Alles gespeichert. Wenn ich den Rechner starte drehen alle Lüfter sehr schnell wie´s sein soll und dann wenn Windows gestartet vllt. schon 5 sek davor drehen die sich wieeder laaaaaaaangsaaaam .. 

Ich kann´s  mir echt nicht erklären !


----------



## Z1nC-Mods (2. Februar 2011)

*AW: Drehzahl der Lüfter!*

tut mir Leid aber da muss ich auch passen ... !!

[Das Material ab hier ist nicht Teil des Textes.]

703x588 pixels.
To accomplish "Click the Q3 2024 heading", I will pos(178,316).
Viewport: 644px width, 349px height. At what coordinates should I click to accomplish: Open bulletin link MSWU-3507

Probiere mLa ien neues Thema zu starten oder den Titel dieses Themas in "Lüfterprobleme bei Wondowsstart" ... dann könnte es sein, dass mehr antworten oder du schreibst den Mainboard bzw. Gehäuse Hersteller an


----------



## esszett (2. Februar 2011)

*AW: Drehzahl der Lüfter!*

wenn sich das bios um die luefterdrehzahl kuemmert, werden die luefter i.d.r. temperaturabhaengig gesteuert... was passiert denn, wenn du das system mal stresst? bzw. wie verhalten sich denn die temperaturen der einzelnen komponenten? vielleicht erachtet es das bios (oder efi) nicht fuer noetig, die luefter schneller drehen zu lassen, weil die temperaturen so niedrig sind...

gruSZ


----------



## kleines-Dummerle (5. Februar 2011)

*AW: Drehzahl der Lüfter!*

Hey, habe das soweit eingestellt und die Lüfter drehen nun schnell. Doch wie kann ich den PC weiter kühlen, ohne daran rumzuschrauben ? Also Seite offenlassen oder was sonst ?


----------



## watercooled (5. Februar 2011)

Wakü wenn's das Geld zulässt!


----------



## kleines-Dummerle (5. Februar 2011)

*AW: Drehzahl der Lüfter!*

Naja ich meinte OHNE DARAN RUMZUSCHRAUBEN. Also sowas einfaches Seitenteil offen lassen. Hilft so etwas oder gibt es weitere Möglichkeiten den PC zu kühlen ?


----------



## esszett (5. Februar 2011)

*AW: Drehzahl der Lüfter!*

ans offene fenster stellen 

im ernst: belies dich mal zum thema "undervolting" in bezug auf cpu und gpu... das kann durchaus einige °c bringen...


----------



## Midgard (6. Februar 2011)

*AW: Drehzahl der Lüfter!*

Das HW Monitor weniger anzeigt als normal anstehen, scheint normal zu sein.
Denke mal das wird mit einem >Update behoben?!
Habe einige Lüfter über das P67 Board im Bios eingestellt und HWMonitor zeigt mir auch RPM wie 120 56 98 usw an, was nicht stimmen kann!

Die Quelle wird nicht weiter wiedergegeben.